# Help me figure something out



## goatchze (Aug 1, 2006)

So I've made a few posts here about some new loads I'm playing around with. I'll have to say, it's a lot of fun experimenting. Although we've been reloading for years, we've always just loaded the same bullet, with the same powder, the same way, because that's how Pawpaw did. Until I bought this 260 a few years ago, I never thought much about trying different things. Now I think about it a lot!

As some of you know, I started out looking for a single bullet that could do everything for me. What I realized in this search is that I had lost my way a bit; the whole reason for picking the 260 was because of the options I could have. Why try to find a single bullet to settle on? So now I've got 5, ranging from 85gr to 156gr. Here's what I loaded up this weekend.










I loaded each to the book "max load" and went out and shot some to see how they did.
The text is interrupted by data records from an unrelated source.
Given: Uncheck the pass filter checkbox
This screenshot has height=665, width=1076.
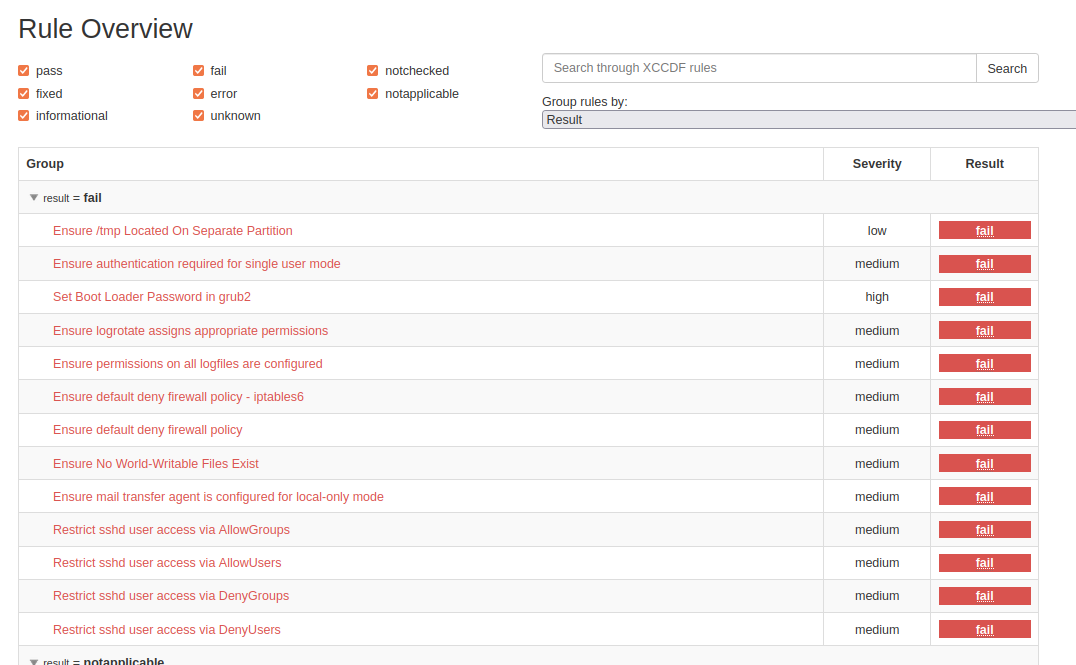Looking at the screenshot, I should point(24,71).
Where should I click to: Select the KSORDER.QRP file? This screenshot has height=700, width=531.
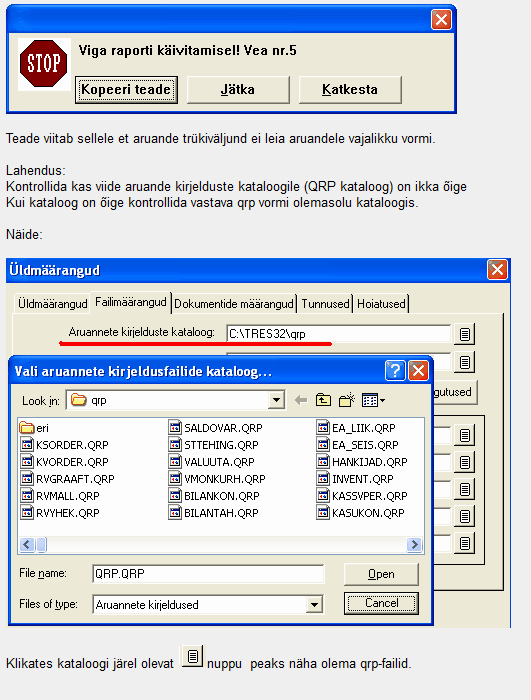[65, 445]
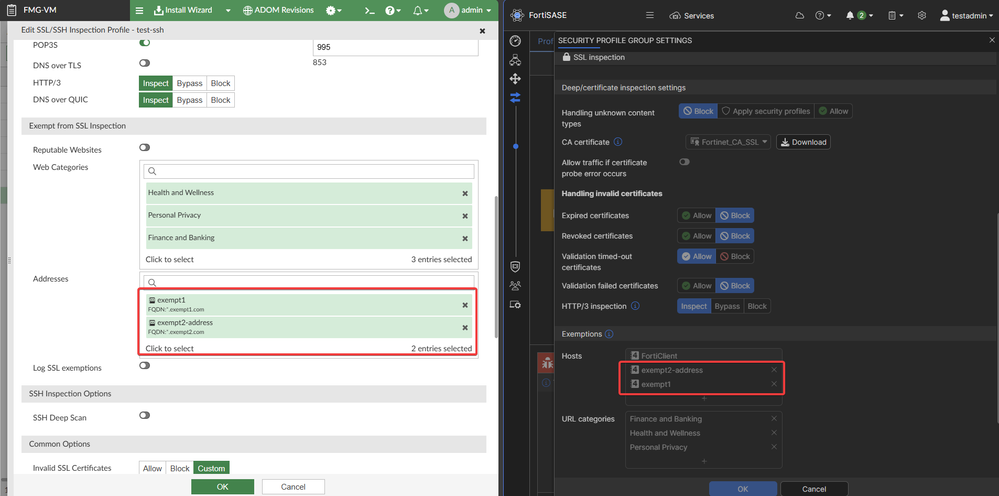
Task: Open the Fortinet_CA_SSL certificate dropdown
Action: 728,142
I fired a group of 3 of each round, here are the results.










Velocites were very consistent, < 0.75% difference between the 3 of each group. All were about 100fps slower than predicted, but I'm shooting the shorter barrel model 7. Might be expected.

What I wasn't expecting, however, was the left to right differences that I saw? Now, I understand that my scope isn't sighted in properly and is shooting low. And the wind was blowing a bit, though not bad. Still, I would have expected something more consistent? There's a 6" difference between two of the groups? I would expect the wind to affect each round differently, but not that differently?
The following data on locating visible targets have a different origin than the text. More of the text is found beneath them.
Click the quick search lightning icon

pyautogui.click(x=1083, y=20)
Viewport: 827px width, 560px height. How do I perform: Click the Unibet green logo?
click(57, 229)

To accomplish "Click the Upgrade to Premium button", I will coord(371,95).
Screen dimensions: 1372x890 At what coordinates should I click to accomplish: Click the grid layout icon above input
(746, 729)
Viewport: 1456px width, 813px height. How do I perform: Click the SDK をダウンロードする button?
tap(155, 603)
The difference in height makes sense. Below is a graph of "calculated" trajectory.










Of coures, this graph assumes the scope is zeroed at 150yds for each round, but I would expect that if I was zeroed for a single round, the pattern would be the same (95gr VMax behing the highest and the Norma being the lowest). This is exactly what I see on the target.

So what are your suggestions? What was going on?


----------



## CoastalOutfitters (Aug 20, 2004)

i have rarely got the best group off the "max" load in the book, usually it is about 2 grs back on big cases.

the horizontal variance is a real head scratcher and I highly doubt due to wind with that cal., also does not look like a hot barrel spread............dunno

try an old school sierra spitzer and back it off just a touch from max. 

maybe in the 125-130 gr. range


----------



## Ernest (May 21, 2004)

You have to work up to the load that is right for your gun. I'm not saying you always have to start with the absolute min, but start low and work up. Sometimes the accuracy load is at the top. More often, you will find a couple accuracy "nodes." A small range of charges where the gun shoots great. There is typically a low node and then perhaps a higher velocity node. 

Until you find one of these nodes for each bullet, trying to read three shot groups and figure out why you are seeing horizonal spread between different bullets is pizzing in the wind. Waste of time.


----------



## davidb (May 10, 2006)

Barrel vibration is different for each load and even for the same bullet with different powders. The point of impact will change with the changes in barrel harmonics (vibration). 

It's kind of like when Elmer Fudd fires one off with his blunder buss and the barrel swells up and wobbles then spits the bullet out. The barrel wobbles differently with different loads.

Never start with a max load, as you work up you will see some differences in accuracy and point of impact. Not only safer but will get you closer to an accurate load quicker.

Enjoy.


----------



## goatchze (Aug 1, 2006)

Thanks guys, I guess I was just surprised at how far of a spread there was between groups but not within groups, and I couldn't understand why. I'm going to go through different combinations of powder and charges to see what's best for each round. I never planned or figured that the max load would be the best choice; just what I used Saturday to see what the velocities were like.


----------



## coogerpop (Sep 3, 2009)

1.Pick a bullet.
2.Start 3-4 gr below max and build up 3-4 cases with each weight.
3. Fire for grouping.
4. take best one and change primers...
5.Take best.
You are pretty close to the best of this combo.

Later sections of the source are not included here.